BRIEF
Your task is to copy every line of the entries that contains "Open".

DATA TO PROCESS
+++++
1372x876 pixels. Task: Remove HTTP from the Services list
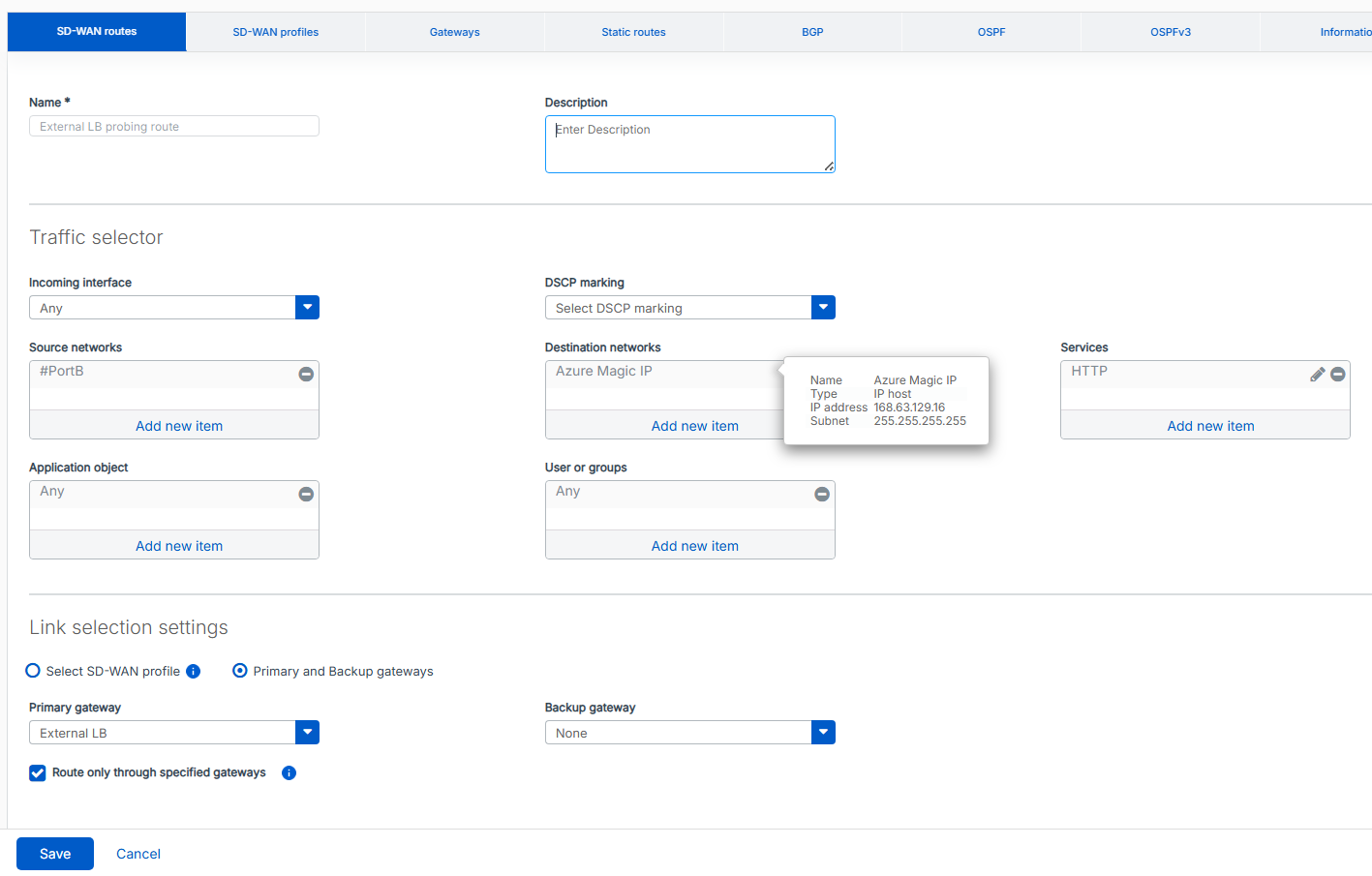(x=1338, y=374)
+++++
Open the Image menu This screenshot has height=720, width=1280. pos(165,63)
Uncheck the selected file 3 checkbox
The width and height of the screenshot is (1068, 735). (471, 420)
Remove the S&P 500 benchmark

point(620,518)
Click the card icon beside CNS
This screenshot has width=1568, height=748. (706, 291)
+++++
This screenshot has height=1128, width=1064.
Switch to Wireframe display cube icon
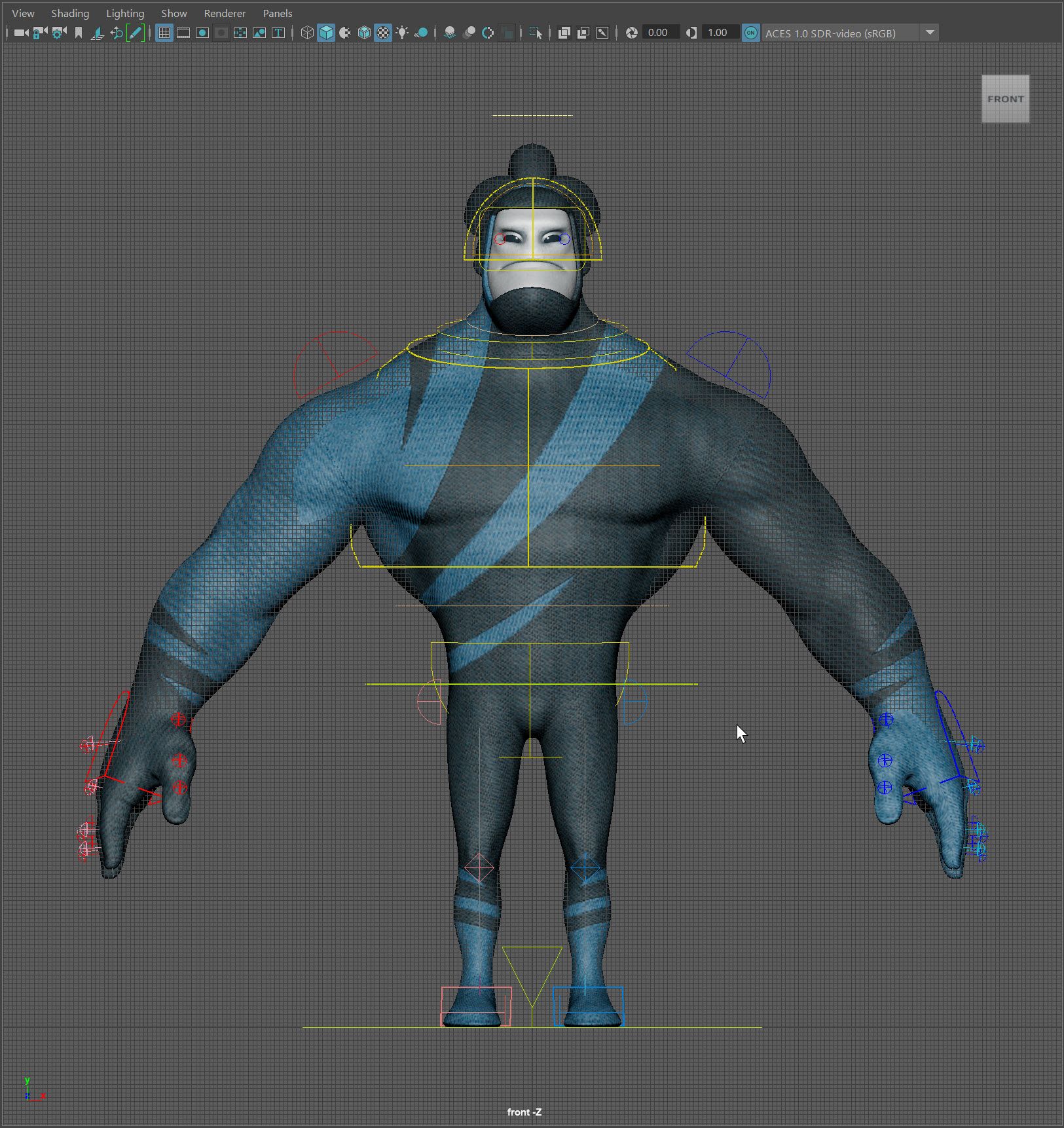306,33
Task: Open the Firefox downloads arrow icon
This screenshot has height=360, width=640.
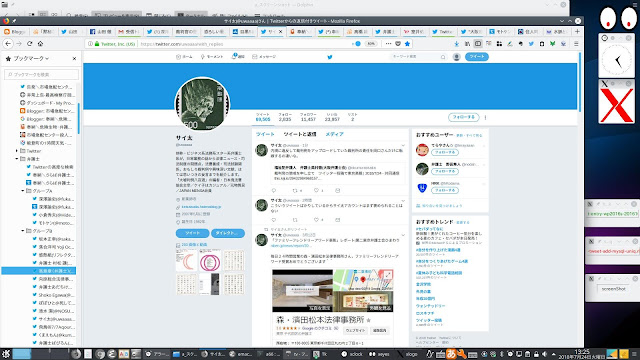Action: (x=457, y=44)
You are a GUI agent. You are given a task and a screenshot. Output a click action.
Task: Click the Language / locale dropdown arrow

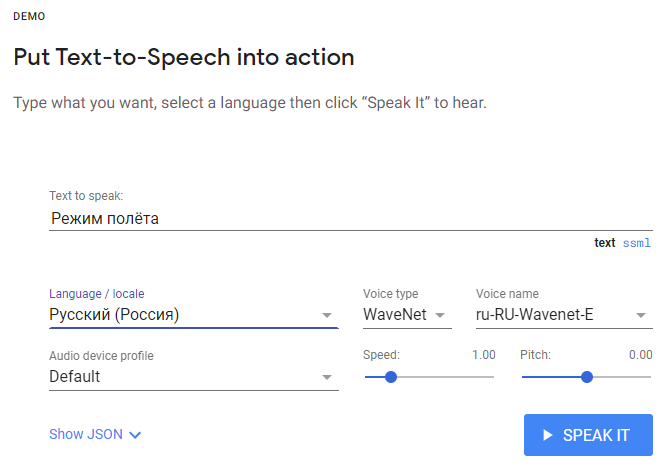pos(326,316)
+++++
WRITTEN ANSWER
Open the Image menu This screenshot has height=720, width=1280. pos(165,63)
Task: Open the Firefox downloads arrow icon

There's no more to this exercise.